Influenza A virus (IAV) is a common respiratory pathogen and a global cause of significant and often severe morbidity. Although inflammatory immune responses to IAV infections are well described, little is known about how neuroimmune processes contribute to IAV pathogenesis. In the present study, we employed surgical, genetic, and pharmacological approaches to manipulate pulmonary vagal sensory neuron innervation and activity in the lungs to explore potential crosstalk between pulmonary sensory neurons and immune processes. Intranasal inoculation of mice with H1N1 strains of IAV resulted in stereotypical antiviral lung inflammation and tissue pathology, changes in breathing, loss of body weight and other clinical signs of severe IAV disease. Unilateral cervical vagotomy and genetic ablation of pulmonary vagal sensory neurons had a moderate effect on the pulmonary inflammation induced by IAV infection, but significantly worsened clinical disease presentation. Inhibition of pulmonary vagal sensory neuron activity via inhalation of the charged sodium channel blocker, QX-314, resulted in a moderate decrease in lung pathology, but again this was accompanied by a paradoxical worsening of clinical signs. Notably, vagal sensory ganglia neuroinflammation was induced by IAV infection and this was significantly potentiated by QX-314 administration. This vagal ganglia hyperinflammation was characterized by alterations in IAV-induced host defense gene expression, increased neuropeptide gene and protein expression, and an increase in the number of inflammatory cells present within the ganglia. These data suggest that pulmonary vagal sensory neurons play a role in the regulation of the inflammatory process during IAV infection and suggest that vagal neuroinflammation may be an important contributor to IAV pathogenesis and clinical presentation. Targeting these pathways could offer therapeutic opportunities to treat IAV-induced morbidity and mortality.

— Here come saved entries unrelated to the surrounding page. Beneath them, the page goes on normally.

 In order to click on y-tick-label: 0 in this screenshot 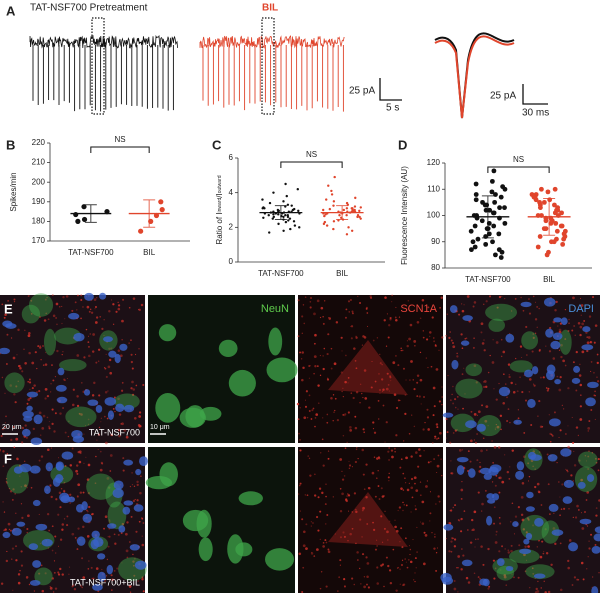, I will do `click(232, 262)`.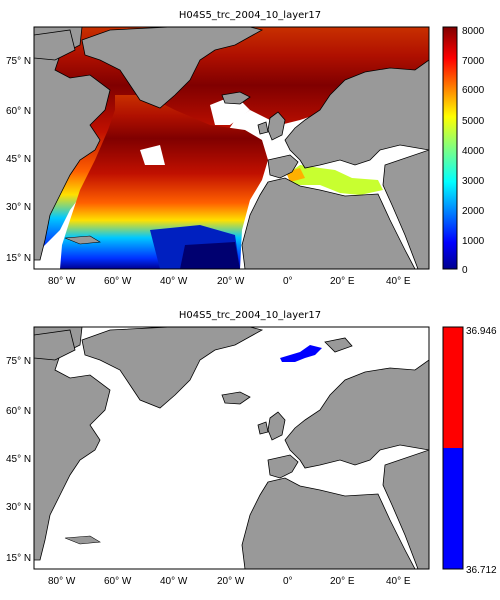 Image resolution: width=500 pixels, height=600 pixels. I want to click on colorbar-tick-label: 5000, so click(474, 122).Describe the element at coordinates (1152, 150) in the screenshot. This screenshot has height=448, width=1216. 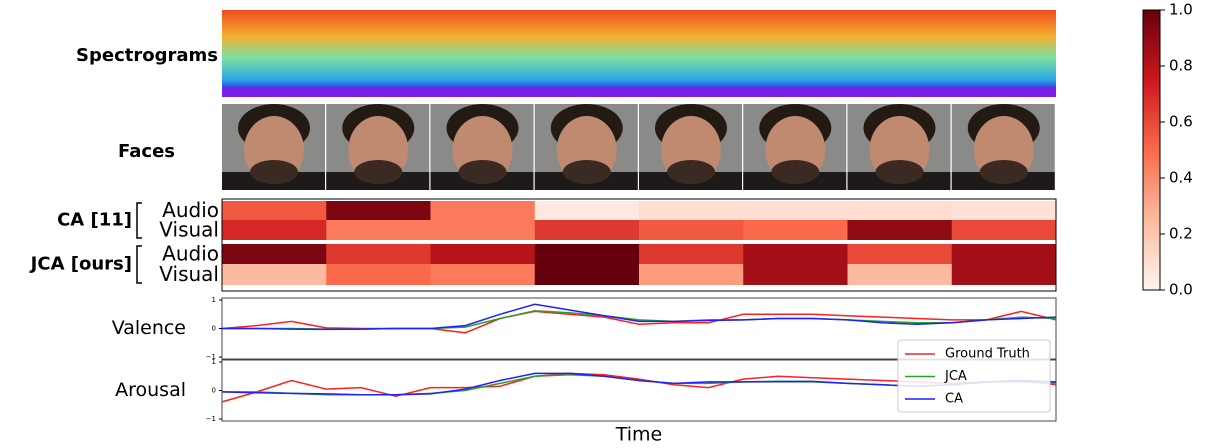
I see `colorbar` at that location.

Influenza viruses are a common respiratory pathogen that represent a constant and pervasive threat to human health. Although the inflammatory and immune responses to influenza viral infections are well described, little is known about the role the nervous system plays in the formation and progression of disease. The lungs receive a rich supply of sensory nerve fibers from the vagus nerve. These nerves are critical for protecting the lungs against harmful stimuli and play an important defence role against pathogens, including viruses. Here we use several complex animal models to demonstrate the impact lung sensory neurons have on influenza viral infection and disease outcome. We demonstrate that ablation of lung sensory neurons and inhibition of their neural activity significantly worsens the clinical outcome in mice infected with influenza virus, however with only a moderate impact on lung pathology. Interestingly, when the activity of these neurons is inhibited during influenza viral infection, this drives a hyper neuroinflammatory response within the vagal sensory ganglia, where their cell bodies are located. Our work provides new insights into how these lung sensory neurons are involved in influenza viral infections and may offer therapeutic opportunities to treat influenza-induced morbidity and mortality.